口子くちこのあぶりです。ちょっとお口直しに」

 酒を飲まない俺には関係のない平べったいのが出てきた。しょうもないからそれをつまんでる男の顔を初めてちゃんと眺めた。ひよっこ? びびった? 嘘だ。

 威勢のいい板前も明らかに鉄玉にびびっている。気を使っている。


「ヒロユキ君。君なんであんなところに住んでる? 日本人なら寿ことぶきちょうだよ普通、……すぐ近くだし。にしてもあんなバラックが残っているとはね。あそこまで行くのは高校以来だから正直驚いた。快適? 中国人の女でもいるの?」


 口調はやさしいがこの男はやばい。ジャンにした仕打ちを考えるまでもない。


 だがもっと重要なことがある。自己紹介の前に気絶してしまって名前はわからないが、あの痩せた男がカツアゲを主導していたのには間違いがない。確実に命令系統の頭だった。でも泥人形は動いた。確実に俺を襲おうとした。つまり、命令系統は一つじゃなかった。

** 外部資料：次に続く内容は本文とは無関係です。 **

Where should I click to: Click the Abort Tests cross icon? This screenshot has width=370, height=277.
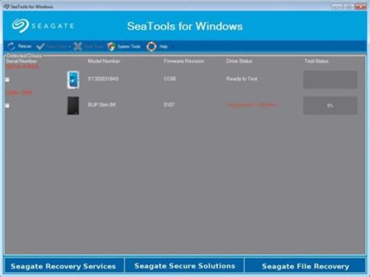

「このまえのことは謝るよ。やり過ぎた。それにしても俺たちはなんか縁があるな。君も新宿にいたんだろ? あの店を知ってるなんてつうだ。わかってる。焼きそばだろ? わかるわかる。あの旨さと量で380円だ。人生勝った気分になるよな。もと板前の血が騒いで隠し味を探ってやろうと俺も何度も通ったもんさ」


 磨き上げられたカウンターに、喋り続ける鉄玉の顔が映っている。口調とは裏腹にそれは氷の炎を帯びている。


「結局は、わからなかったけどさ。隠し味ってだけのことはある。隠されているものを見つけることは容易じゃない。力や金だけじゃどうにもならない。それが出来るのは特別な能力なんだ。たとえば……小さな時計を探し出したりさ」





 命令系統は二つあった。仕組んだのはこいつだ。